The Secretary of State Nirupama Roa, asked for patience in coping with this mammoth task. However, according to External Affairs Minister S M Krishna, there is no need to worry: “Let me assure the nation that all Indians are safe and all those Indians who are willing to be evacuated will be evacuated safely and without any expenditure incurred by them,” he said.

In Libya, many Chinese companies have been attacked and looted by armed protesters. This amount of violent actions is an answer to the Arab world revolutions, more specifically to the military corrupted regime of Muammar al-Gaddafi, which has been the center of most of these protest and conflicts in Libya.

This has been analyzed and seen as a wave of unified protest actions to make the Chinese government move against the Lebanese cause (the overthrow of their military dictatorship and the change into a more open, modern, democratic society and politic system). But China doesn’t want to position itself neither with Gaddafi’s regime nor against it, as the Chinese politicians think it might be bad for their image (as an oppressive regime).

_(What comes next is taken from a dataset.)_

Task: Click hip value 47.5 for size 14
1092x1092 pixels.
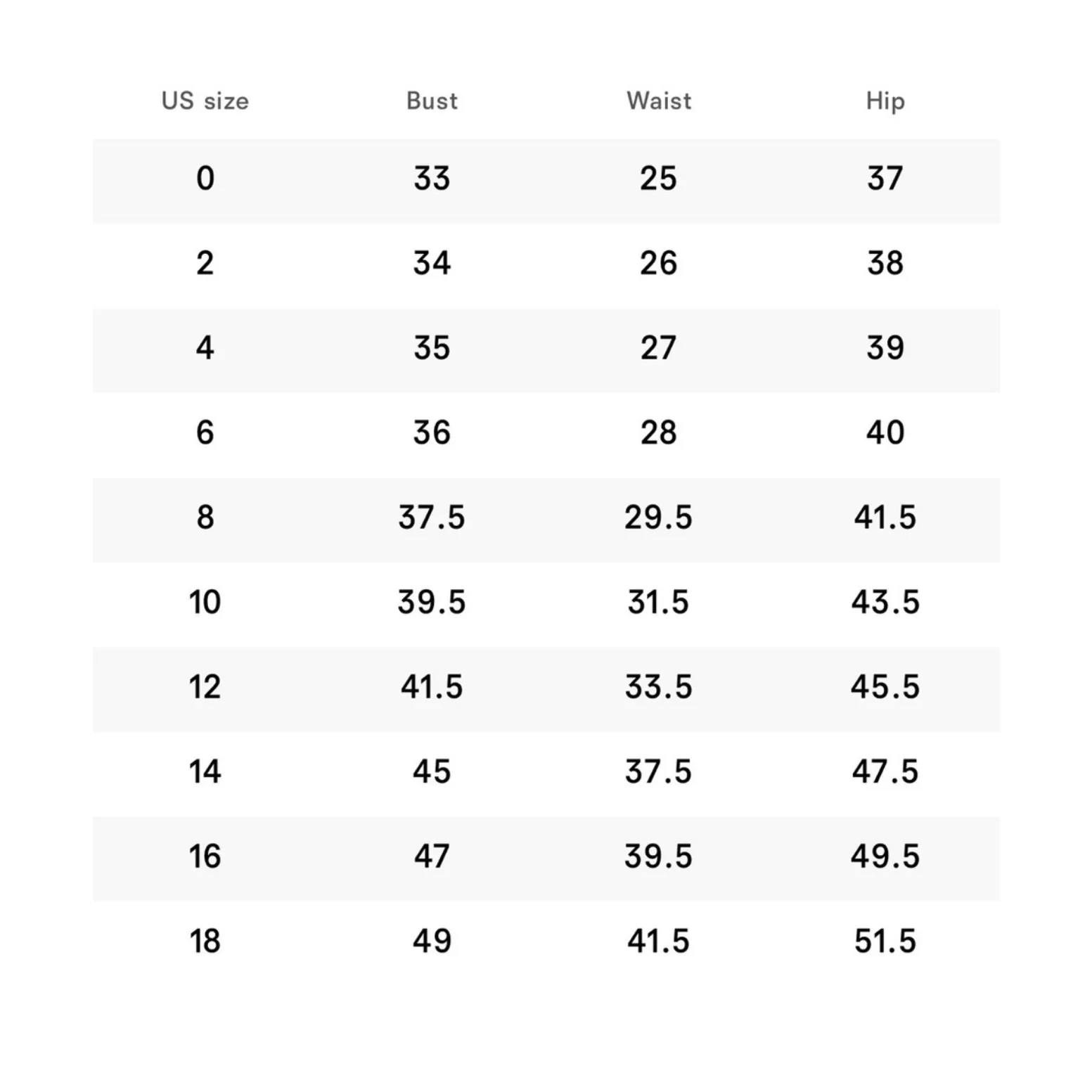Action: (x=885, y=772)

Beside all of these, the intervention of the UN Secretary General has been crucial to determine the opposition against all the important conflicts recently burst in the Arab world. Ban Ki-moon has condemned Gaddafi’s actions as “crimes against humanity” and he has advised him to stop all these terrible and violent actions that are making the whole situation even worse.

What led to revolution

The North Africa Revolution was an intensive campaign of civil resistance, including numerous street demonstrations and walkouts. The demonstrations were caused by several factors; high unemployment, food inflation, corruption. People wanted to oppose by lack of freedom of speech, poor living conditions but most of all, they were willing to fight against authoritarian governments.

The North African liberation movement began in Tunisia in December 2010 and led to the ousting of longtime president Zine El Abidine Ben Ali in January 2011. The protests constituted the most dramatic wave of social and political unrest in Tunisia in three decades. The riots resulted in deaths and injuries, most of which were the effect of police and security forces actions against demonstrators. The protests were sparked by the self-immolation of Mohamed Bouazizi, who by this action wanted to demonstrate generally prevailing conviction that Tunisians were deprived their fundamental rights. As the consequence of revolutionary attitude of Tunisian citizens, president Zine El Abidine Ben Ali, officially resigned, ending his 23 years cadence.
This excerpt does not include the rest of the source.